Extended Data Figure 9. SV clustering and breakpoint analysis.

a–c, Extensive clustering of recurrent SVs into CNVRs appears unrelated to the extent of segmental duplications (a) and is only partially correlating with SNP diversity (b) and GC content (c). Breakdown of SV mechanism classifications based on criteria from two earlier studies (refs 6, 40). Shown are results for deletions with nucleotide resolved breakpoints. BreakSeq was used for mechanism inference. d, 1KG_P3: breakdown for our 1000 Genomes Project phase 3 SV callset using classification criteria from ref. 6. e, Conrad_2010: summary of mechanism classification results published in ref. 40. f, Mills_2011: summary of mechanism classification results published in ref. 6. g, 1KG_P3_Conrad: Breakdown for our 1000 Genomes Project phase 3 SV callset using classification criteria from ref. 40. Mechanism classification was pursued using four different categories. Blue, non-allelic homologous recombination (NAHR); green, mobile elements inserted into the reference genomes (appearing deleted in this analysis); red, non-homology-based rearrangement mechanisms (NHR), such as NHEJ, microhomology-mediated end-joining and microhomology-mediated break-induced replication (involving blunt-ended deletion breakpoints or breakpoints with microhomoloy); purple, expansion or shrinkage of variable numbers of tandem repeats (VNTRs). TEI, transposable element insertion (equivalent with MEI). h, Distribution of lengths of micro-homology (MH) for complex SVs, measured between deletion and corresponding template sites boundaries.

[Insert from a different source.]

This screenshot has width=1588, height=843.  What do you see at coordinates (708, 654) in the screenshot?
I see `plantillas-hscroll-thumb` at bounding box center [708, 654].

Simple deletions, which based on BreakSeq were inferred to be formed by a non-homology-based SV formation mechanism, such as NHEJ and microhomology-mediated break-induced replication (Supplementary Table 3), are shown as an additional control (here denoted ‘blunt NH deletions’). i, Origins of inserted sequences in complex deletions inferred by split read analysis. This figure depicts examples for each class shown in Supplementary Table 13.